(intransitive) To search with one's hands and fingers; to attempt to grasp something.
- 1614, John Taylor, Water-Worke: or, The Sculler’s Travels, Dedication, in All the Works of John Taylor the Water Poet, London: James Boler, 1630, reprinted for the Spenser Society, 1869,
Ile grable for Gudgeons or fish for Flounders in the Rereward of our eminent temporizing Humorists, sharpe Satyrists, or Ænigmaticall Epigramatists.
- 1887, Oscar Wilde, “The Canterville Ghost,” Chapter III, in Lord Arthur Savile’s Crime & Other Stories, London: James R. Osgood, McIlvaine and Co., 1891, p. 113,
A few hollow groans from the wardrobe, he thought, would be more than sufficient, or, if that failed to wake her, he might grabble at the counterpane with palsy-twitching fingers.
(intransitive, obsolete) To search in a similar way using an implement.
(transitive) To touch (someone) with one's hands or fingers, sometimes in a sexual way.
- 1719, Thomas d'Urfey, “Willey’s Intreague” in Wit and Mirth: or Pills to Purge Melancholy, London: J. Tonson, 1876 reprint, p. 195,
When Nelly tho’ he teiz’d her,
And Grabbled her and Squeez’d her,
Cry’d, stay a little, I vow and swear I could kill ye,
Another touch I can bear ye,
(transitive) To pick (something or someone) up hastily, roughly or clumsily.
(transitive) To attempt to grab; to grasp at (something).
(transitive) To pull, lift or dig (something) (out of the ground) by searching with one's hands and fingers.
- 1865, W. W. McCarty, “History of Captain W. W. McCarty’s Prison Life, and Southern Prisons,” in History of the 78th Regiment O.V.V.I., Zanesville, OH: Hugh Dunne, p. 302,
[…] Harry went into the potato patch and grabbled us some sweet potatoes […]

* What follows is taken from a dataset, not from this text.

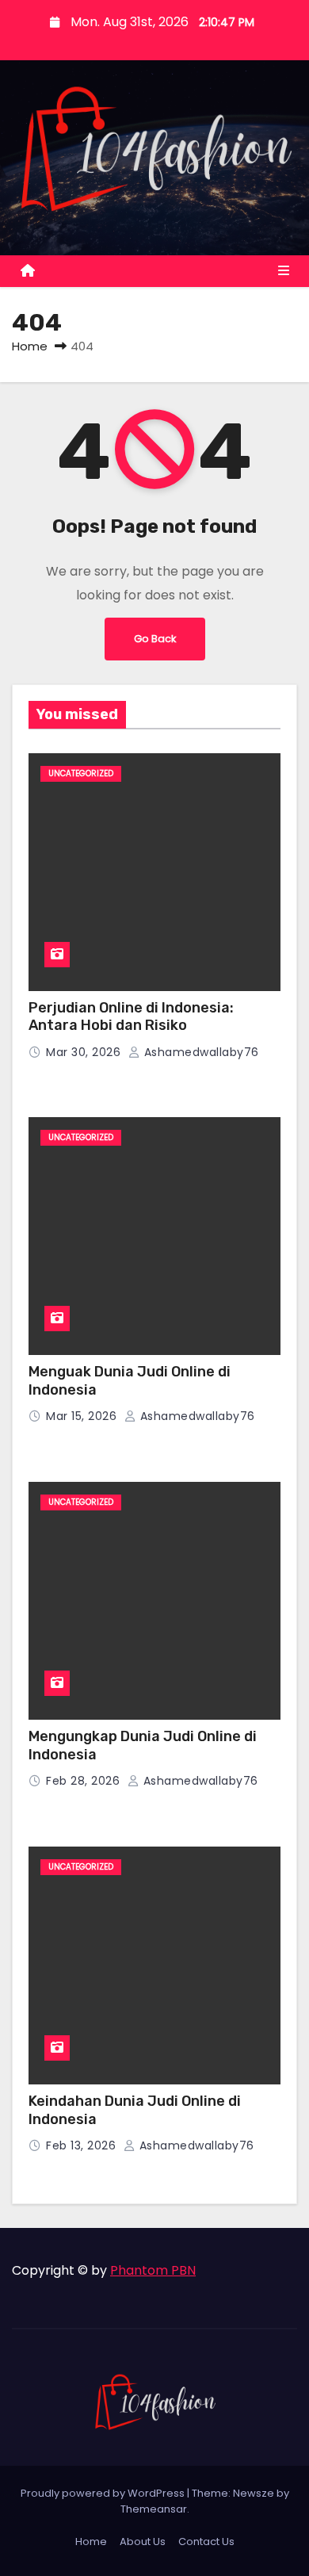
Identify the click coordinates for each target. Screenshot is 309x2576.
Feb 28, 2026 (85, 1781)
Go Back (155, 638)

- 1910, J. C. Cooper (ed.), Walnut Growing in Oregon, Passenger Department, Portland, OR: Oregon Railroad and Navigation Co., Southern Pacific Company Lines in Oregon, p. 17,
One grower had a bed of hybrid black walnuts. The season was late and when the ground was ready for planting many had started to grow. He engaged some boys to grabble out the nuts from the sand beds, urging care, but many of the best were broken and injured.
- 1924, United States Department of Labor, Child Labor and the Work of Mothers on Norfolk Truck Farms, Bureau Publication No. 30, Washington: Government Printing Office, p. 11,
The potatoes […] are then lifted out of the soil by hand—“scratched,” “graveled,” or “grabbled” out, according to the idioms of the colored workers […]
(transitive, obsolete) To lift (something) out in a similar way using an implement.
(ambitransitive, now Southeastern US) To catch fish by reaching into the water with one's hand.